Each IP address has a potentially different reputation for each direction (inbound/outbound), protocol (TCP, UDP, ICMP) and port number it has been seen on. In your case, the IP address had a High Risk email reputation (inbound TCP port 25), which did get corrected but should not have triggered an alert since that IP is not involved in any email sending behavior. Can you post some details, if you still have them, for that alert so that we can track down what happened there?

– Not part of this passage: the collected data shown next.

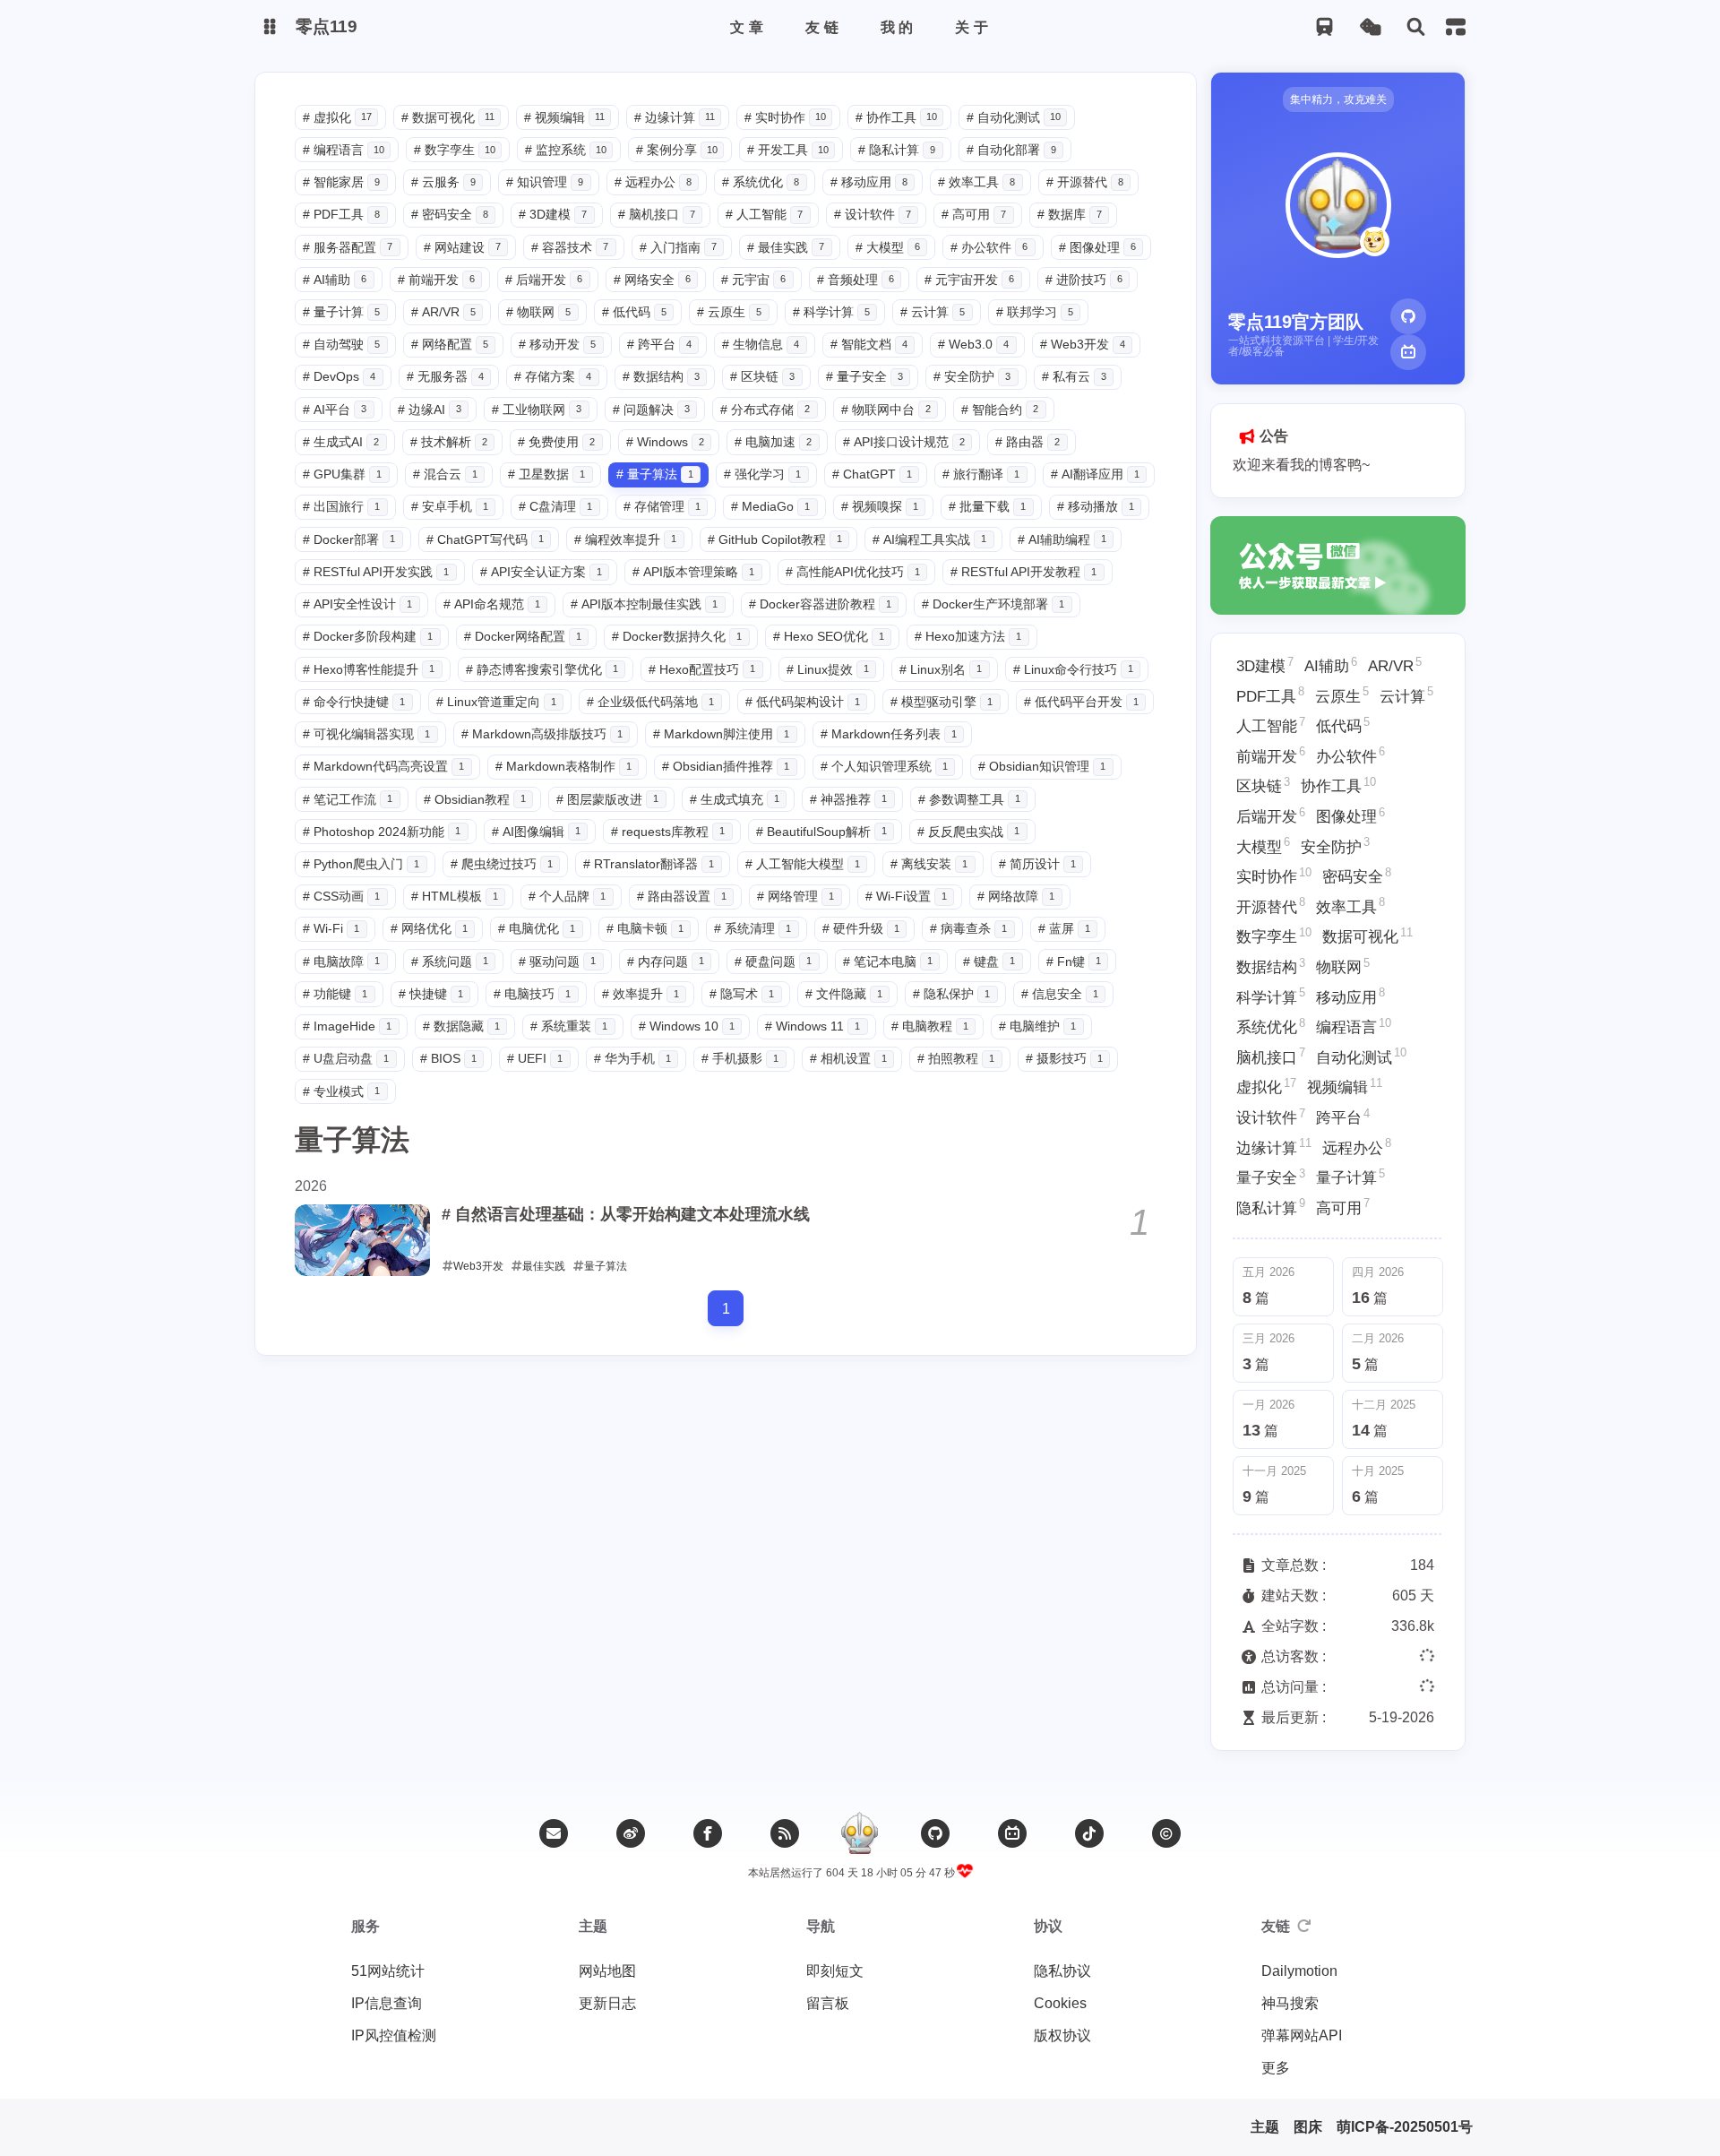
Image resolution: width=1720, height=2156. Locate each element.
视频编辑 (564, 117)
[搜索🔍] (1416, 27)
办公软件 (989, 247)
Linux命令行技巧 (1073, 669)
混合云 (445, 474)
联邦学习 (1034, 312)
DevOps (339, 376)
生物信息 (760, 344)
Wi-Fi (331, 928)
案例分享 (677, 149)
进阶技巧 (1083, 279)
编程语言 (343, 149)
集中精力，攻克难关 (1338, 99)
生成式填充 (734, 799)
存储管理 (662, 506)
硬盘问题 (773, 961)
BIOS (448, 1058)
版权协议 (1062, 2035)
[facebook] (707, 1833)
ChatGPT (872, 474)
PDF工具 (341, 214)
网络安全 (652, 279)
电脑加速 (773, 442)
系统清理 (752, 928)
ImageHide (347, 1026)
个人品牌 (567, 896)
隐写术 (742, 994)
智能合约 (999, 409)
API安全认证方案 (541, 572)
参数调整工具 (969, 799)
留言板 (827, 2003)
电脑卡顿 (645, 928)
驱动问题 (557, 961)
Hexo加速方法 (968, 636)
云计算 (932, 312)
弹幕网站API (1301, 2035)
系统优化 (760, 182)
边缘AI (429, 409)
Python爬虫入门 (361, 864)
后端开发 (543, 279)
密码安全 (449, 214)
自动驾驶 (341, 344)
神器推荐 (848, 799)
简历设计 (1037, 864)
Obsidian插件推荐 (725, 766)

Thanks for your reply. Since this issue occurred, I have disabled the TrustedSource. When I just enable it again, everything works now, and HIP doesn't block 220.127.116.11 any more. Therefore I can't provide any evidence now. Previously, when I visited any website, I can see in the log that HIP8.0 blocks 18.104.22.168 and then my OS use the alternative 22.214.171.124 to solve the domain names. When I ping 126.96.36.199, HIP allows it. But when I ping 188.8.131.52, HIP blocks it, and the log says TrustedSource - Get Ratings. In the command line window it says 'General Failure'. Given that things are working now, I wonder generally how long it will take for HIP to update its TrustedSource cache, and whether it is possible for users to update/clear the cache mannually.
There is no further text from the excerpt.